The South Asian ferrous scrap index was marked by uncertainty and cautious activity today. In India, discrepancies between bids and offers have led to limited interest in imported scrap, with buyers favouring domestic materials. Pakistan faced a similar slowdown, driven by cash flow challenges and rising costs, causing buyers to hold back. Meanwhile, Bangladesh saw an uptick in bulk scrap imports in July, though current buyer activity remained subdued. Turkiye, on the other hand, experienced a notable decline in scrap prices, with market participants facing mixed signals from European and US sellers.

Overview

India: Indian buyers have shown little interest in booking imported scrap due to the ongoing discrepancies between bids and offers. However, recent market developments reveal that several distressed container sales have been concluded for shredded scrap, scheduled to arrive in August, at levels of $390-395/t in the northern region. Despite this, most buyers are still opting for domestic scrap and sponge iron over imported materials.

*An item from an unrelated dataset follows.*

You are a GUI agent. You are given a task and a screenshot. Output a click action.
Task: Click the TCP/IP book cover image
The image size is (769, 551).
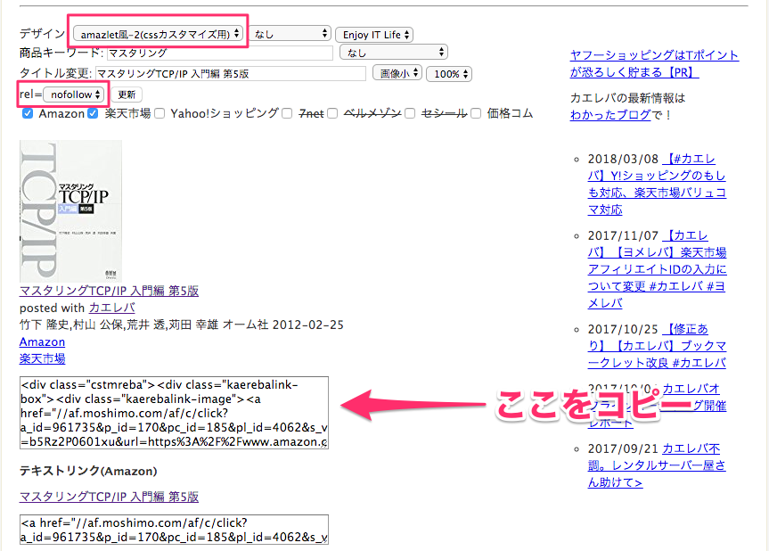click(x=70, y=211)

A buyer from northern India commented, "There's hardly any work happening, with production levels around 50-60%, relying 25% on sponge iron. The scrap deficit is around 5-10%, but since production is down, it's not having a significant impact. Panic sales continue."

Indicative offers for shredded scrap from the UK/Europe were assessed at $410-415/t CFR Nhava Sheva, a few suppliers were also quoting above $420/t CFR levels. However, there were no takers. HMS (80:20) offers were at $380-385/t CFR.

Pakistan: Pakistan's imported ferrous scrap faced limited demand due to cash flow crunch and a seasonal slowdown, which has reduced profitability and, consequently, production levels. Distress sales were taking place. Offers for shredded scrap from the UK/Europe ranged between $418-425/t CFR Qasim and $415/t for US-origin scrap, but buyers are holding back, anticipating a further drop in prices.

A steel mill official said, "The market is struggling, with production levels down to 60%, no demand, and lack of new government projects. Additionally, operational costs are rising, with electricity costs increasing by PKR 3,000-4,000 monthly, significantly impacting the industry."

Bangladesh: Bangladeshi buyers remained inactive today, with no firm bids or offers reported. However, a market participant noted that last month, approximately 30,000-40,000 t of containerised scrap were imported into Bangladesh, though this figure is yet to be confirmed.

According to BigMint's bulk vessel line-up data, Bangladesh, a key importer of bulk scrap in South Asia, saw a rise in its bulk ferrous scrap imports in July 2024. The country imported a total of 396,639 t, marking a 14% increase from the previous month's 347,268 t. This growth also represents an 8% y-o-y increase compared to July 2023's import volume of 367,769 t.

Market activities are expected to pick up in the coming days as an interim government is anticipated to be formed this week, which could restore business activity to normal levels by the end of this week or early next week.

Turkiye: The Turkish imported ferrous scrap market experienced a significant decline, with prices dropping despite steady collection costs in Europe and a stronger euro. Offers for US-origin bulk HMS (80:20) was assessed at $381/t CFR, down by $6/t from the previous day. A Marmara mill reportedly secured an EU-origin deal at $376/t CFR for HMS (80:20), although many in the market felt this price might not be sustainable due to high collection costs in Europe. However, similar prices were still considered repeatable by other sources. The Baltic region also saw aggressive offers, while the US market remained relatively stable with some downward pressure. Overall, the market faced mixed signals, with European recyclers under pressure but still managing to push deals through.

Price assessments

India: UK-origin shredded scrap indicatives were assessed at $415/t CFR Nhava Sheva, down by $2/t d-o-d.

Pakistan: UK-origin shredded indicatives were assessed at $420/t CFR Qasim, down by $6/t d-o-d.

Turkiye: US-origin HMS (80:20) bulk prices were assessed at $381/t CFR Turkiye, down by $6/t d-o-d.